Identification of positive cases and variants

All cases were diagnosed based on RT-PCR tests of nasopharyngeal samples. The majority of RT-PCR tests were conducted using Thermo Fisher Scientific (Waltham, MA) TaqPath 1-Step RT-qPCR Master Mix, CG (catalog number A15299) on the Applied Biosystems (Foster City, CA) 7500 Fast Dx RealTime PCR Instrument. The assay used followed the World Health Organization protocol and targeted the E gene21. If positive, the sample was confirmed by RdRP and N genes. The E gene CT value was reported and used in this study. CT Values < 37 were considered positive. Whole genome sequencing was used to identify the common variants of concerns using Illumina/ARTIC and COVID-Seq protocols. The data were analysed with the Abiomix platform. Sequencing was undertaken at the national COVID-19 Molecular public health laboratory where all the samples get tested there. Spike gene target status on PCR was used as a second approach for identifying each variant.

Statistical analysis

Statistical analysis was performed as follows. Analysis was performed using statsmodels 0.10.2. Positive events were filtered to be either from persons of 18 years old or older and to unvaccinated individuals (once vaccinated count as this) or from individuals who were fully vaccinated on or after 2021-01-30. Counts of who is at risk in each subgroup, for the purpose of rate denominators, reflect available data (unvaccinated) or all individuals (living or dead) who were fully vaccinated after this date.

Odds ratio analysis

Event rate comparisons were made in terms of odds ratios (for hospitalisation, ICU, death) using Cochran Mantel Haenszel analysis of event counts stratified by day. The first analyses were made using the full study period comparing Pfizer to Sinopharm and unvaccinated to Sinopharm. Similar analyses were made when appropriately small p-values (< 0.001) were found in the first analysis for the data broken by month or broken by before/after 2021-05-01.

Event rate displays

To display event rates the computation for a given time period went as follows: (1) Compute daily rates (i.e. event count in a given day/ at risk count for that day). (2) Sum the daily rates over the time period. (3) Convert this figure to the units of per 100 K persons and per 7 days, taking account of the number of days in the time period. Similar calculations were made for the variance of this quantity using the delta method and assuming that the count variance on each day is an independent Poisson (given the true rate parameter), that is plugging in the observed count as a variance for the count and propagating this to compute a variance for the computed rate. This was square-rooted to give a standard error for the plots.

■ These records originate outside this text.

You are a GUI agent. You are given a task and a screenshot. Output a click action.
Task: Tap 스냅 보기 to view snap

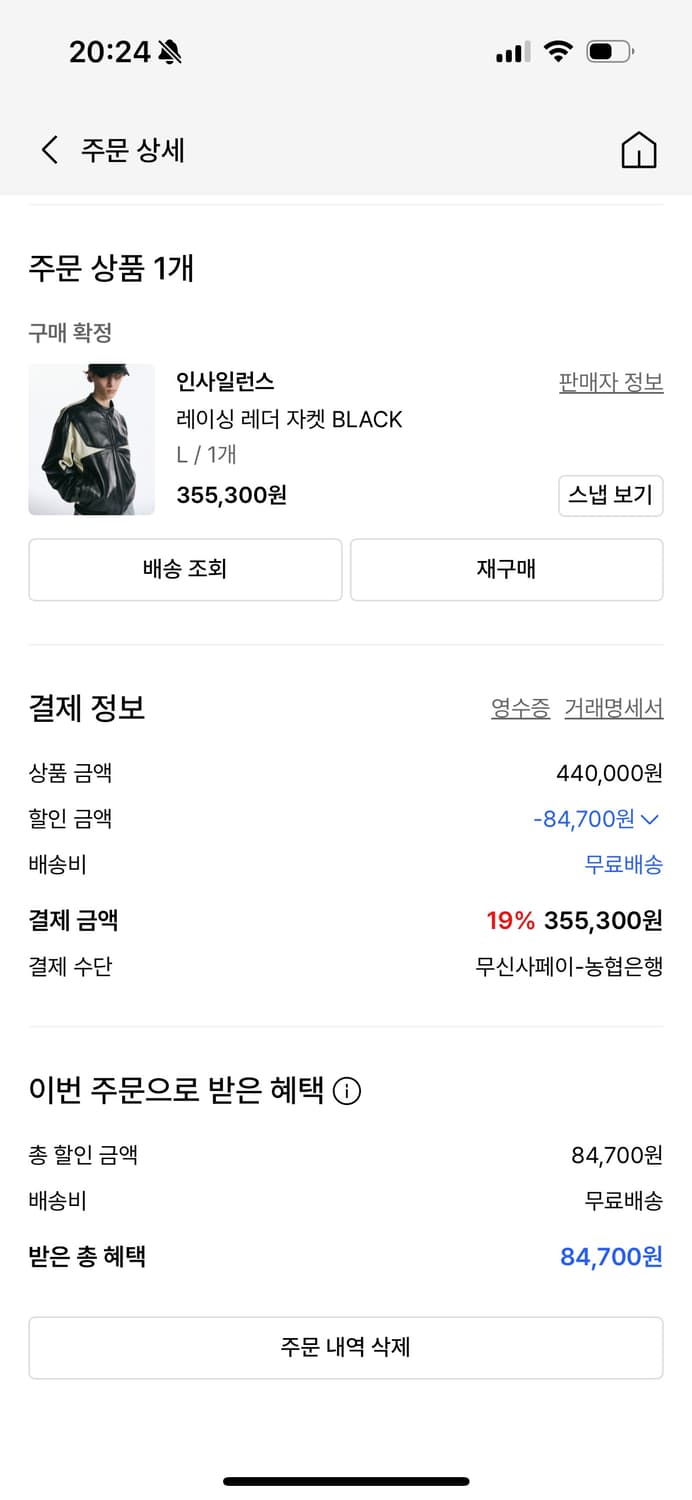click(x=611, y=495)
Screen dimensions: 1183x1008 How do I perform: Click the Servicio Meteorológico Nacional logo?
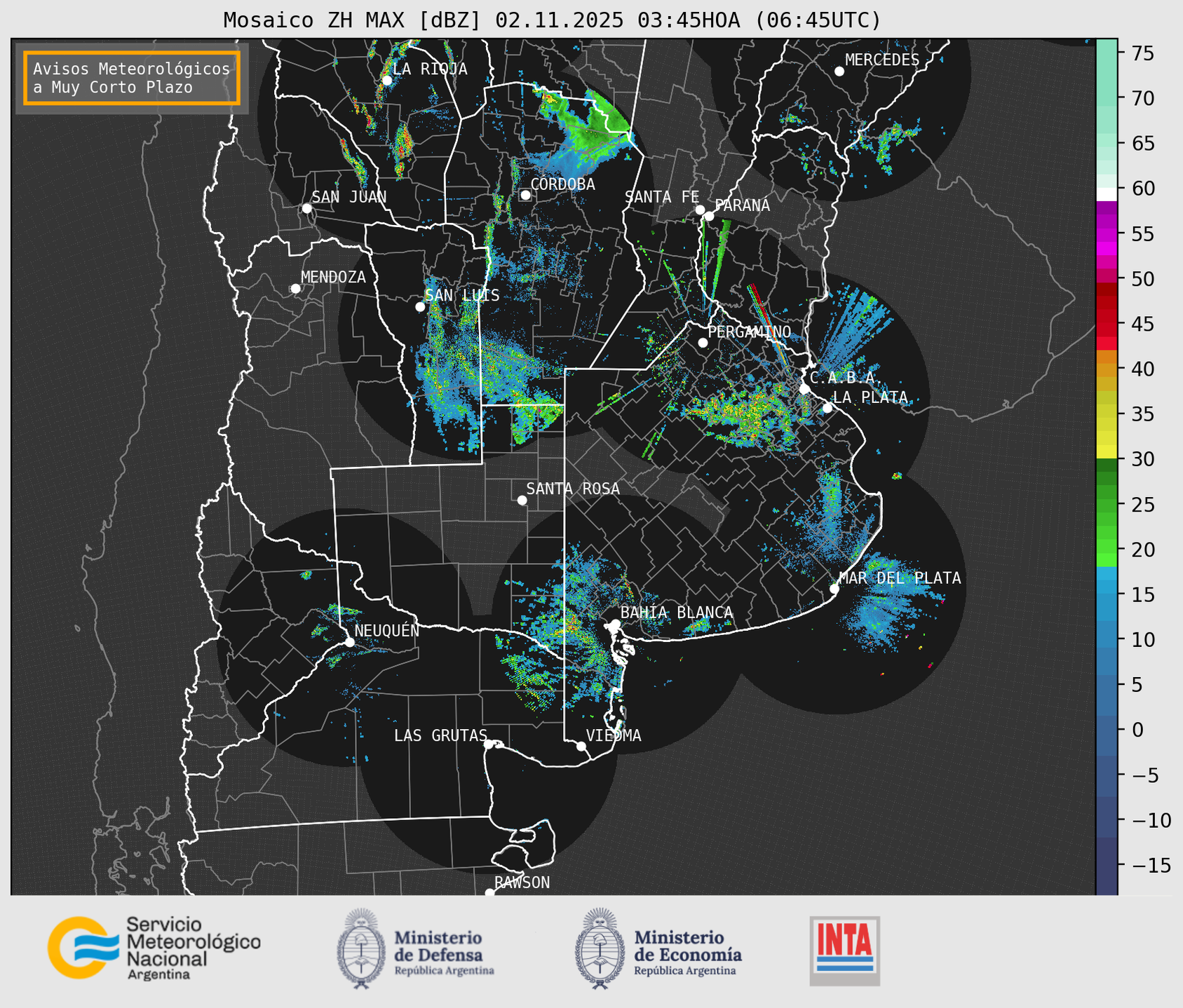[x=153, y=948]
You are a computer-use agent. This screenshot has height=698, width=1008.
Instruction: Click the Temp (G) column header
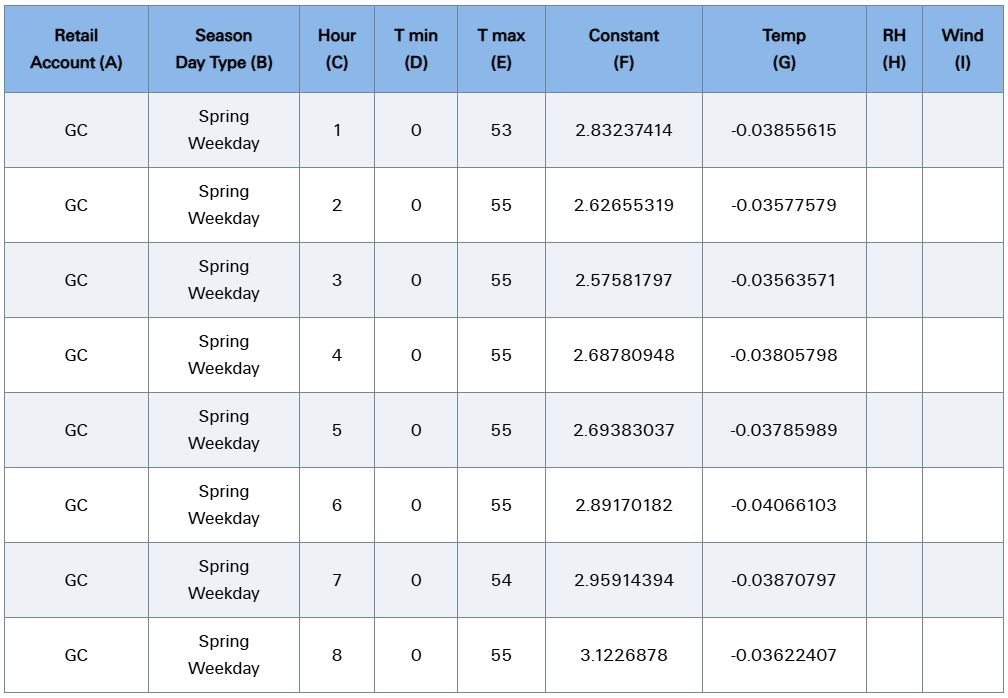click(x=784, y=49)
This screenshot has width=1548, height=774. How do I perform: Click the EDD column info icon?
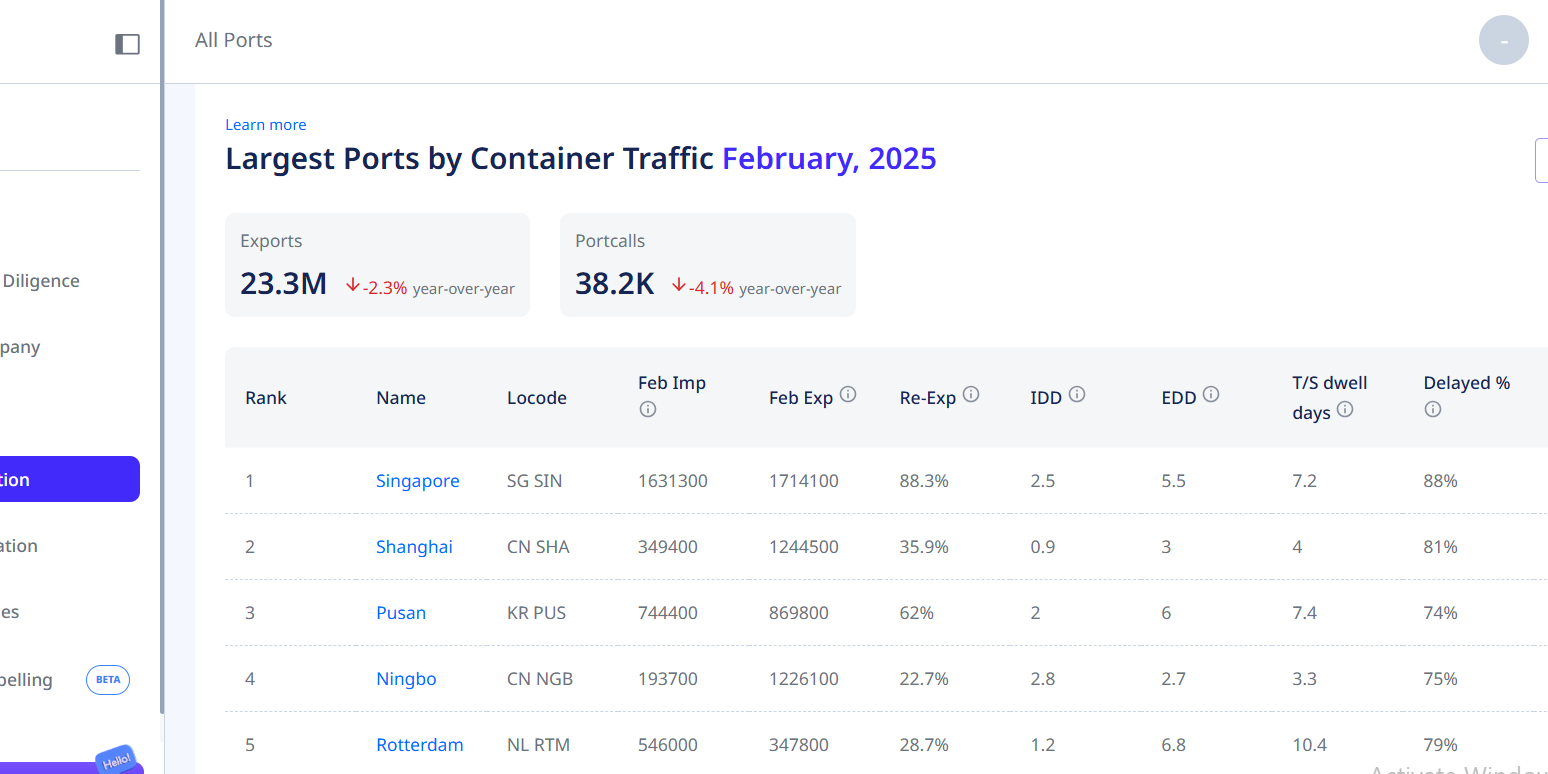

PCR Positive event proportion analysis

To give confidence intervals to the proportions of events, Jeffreys intervals were used using an alpha value of 0.01. In this way, when considering one event outcome at a time, the five vaccine conditions can be considered to have simultaneous confidence intervals at 0.05-level (i.e. the FWER is controlled). For formal pairwise comparisons between vaccination conditions of such a rate, the five all-pairs two-by-two tables of event/non-event vs vaccine-group1/vaccine-group2 were analyzed using Fisher exact p-values. The resulting 10 p-values were converted to corrected p-values using the Holm-Sidak method.

Calculations for infection rates and odds ratios

Rates of infection were calculated using the same method as described under “Event rate displays” (above). As with event rates, infection rate per week was calculated by dividing the number infected by the number at risk per month and then normalizing to 100 K people. The infection rate over the full period of the study is the weighted average of the monthly infection rates where the weights are proportional to the number of days in each month in the study period. Odds Ratios were calculated using the Cochran Mantel Haenszel analysis of event counts stratified by day (see “Odds Ratio Analysis” above). In other words, the infection rate over the full period of the study is the weighted average of the monthly infection rates where the weights are proportional to the number of days in each month in the study period.